Okay. Enough with the complaining, right? I do, after all, mostly have my voice back, and, thanks to a plethora of drugs to include an inhaler, cough medicine (three tries till I could find the one that worked–Mucinex, the honey flavored one), antihistamines, massive doses of PPIs to stop the stomach acid, Tylenol for the first few days to stop the razor blades in my throat feeling, cough drops, which I stopped, because they exacerbated the GERD/Laryngopharyngeal Reflux Disease, and my lovely daughter’s TLC who came to stay for a couple of days, ostensibly to ensure that husband was okay, but worriedly keeping an eye on me, having already sent a humidifier via Amazon prime. Meanwhile, she’d slipped and fell and cracked the radial head of her elbow the night of her 22nd birthday, the same day I came down with the dreaded “L”.

My what a bunch my family is.

So now that I am taking a reasonably deep breath without a hacking exhale, I’m trying to put some perspective to all of this, admittedly a bit drugged up from the steroid in the inhaler and whatever cocktail of ingredients is in the cough medicine.

Still. In the throes of sudden vulnerability. Of coughing so hard I couldn’t breathe. Of fearing Covid for the first couple of days, even though I’d just had the third booster and knew the symptoms were for a different sort of virus. Of realizing that life is so fleeting and that I am so unprepared for its end. I mean, yes. I have wills and powers of attorney and that sort of stuff, but everything else is so messy and in the middle. It’s like my desk. I know where things are, but looking at it from an outsiders point of view. Where to start? How to fathom it all? How could I leave my daughter and my husband with this? And in particular, my husband? My beautiful Jed with short term memory so fleeting that he asks the same question 4-5 times before he figures out from a cue on my face that he’d asked it already.

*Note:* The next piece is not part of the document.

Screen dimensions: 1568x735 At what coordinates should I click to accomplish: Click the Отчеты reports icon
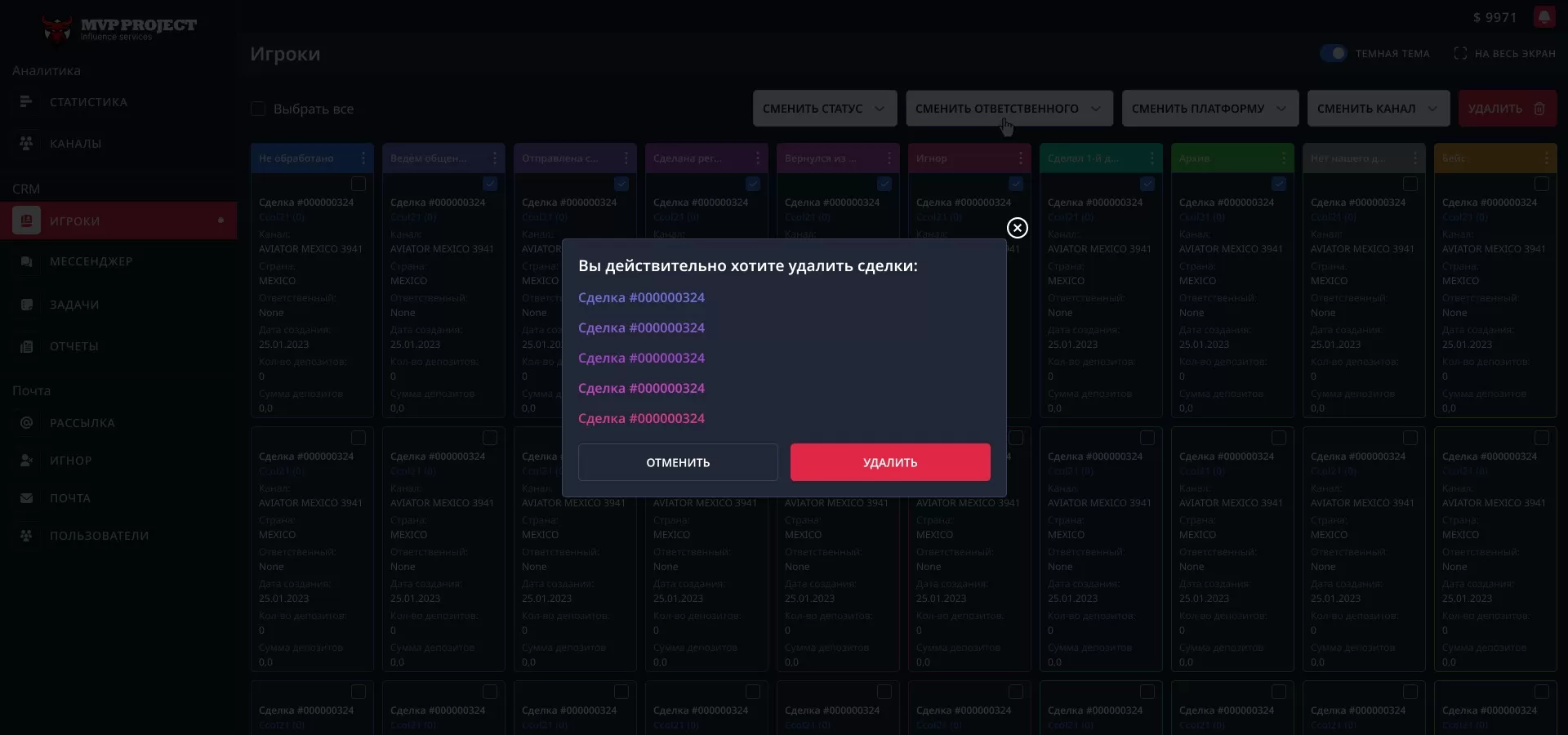[26, 346]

A caregiver’s dilemma is always one of balancing the self with the non-self.

Self says, “hey, it’s my life, I do whatever I want. So what if there are unpaid bills? Or if I didn’t send in the signatures for the new account? Or even the latest round of retirement forms?”

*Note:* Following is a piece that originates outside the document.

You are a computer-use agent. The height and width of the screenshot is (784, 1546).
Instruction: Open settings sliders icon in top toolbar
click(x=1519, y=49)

Non-self doesn’t even say. Non-self is there soundlessly. A support bed of soft puffy clouds. A hand guiding without ever telling. A hand that gives full agency to the other. Allows them to find their way to the shower on their own to scrub the days of not showering off their body.  And doesn’t worry. Doesn’t feel wrecked inside at week two of not getting out of his pajamas.

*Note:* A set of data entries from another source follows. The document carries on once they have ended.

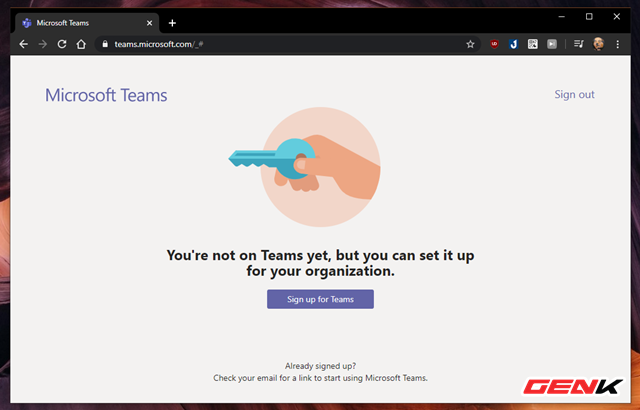This screenshot has width=640, height=410.
Task: Click the Sign up for Teams button
Action: [x=320, y=299]
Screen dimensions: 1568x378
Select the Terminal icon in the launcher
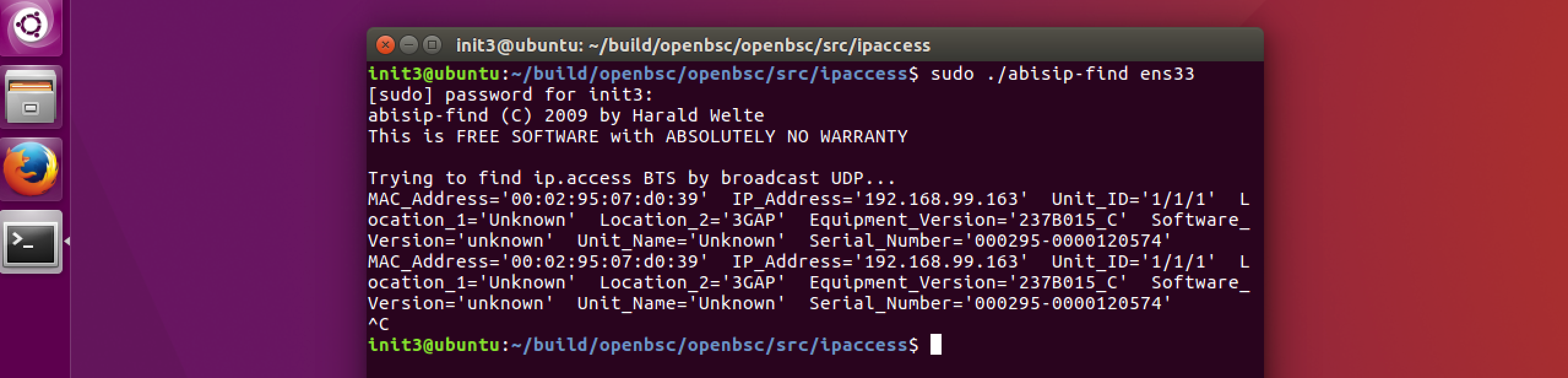coord(31,242)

Purple bootsOkay so I am in the throes of a lot of mixed stuff here. Me with laryngitis and me as a caregiver and me as a recently retired person trying to find her way and me as a 67 year old facing the fact that I don’t bounce back as quickly as I used to and me as a lot of other things I haven’t even figured out yet.

Meanwhile, I bought a pair of purple boots and are they ever cute.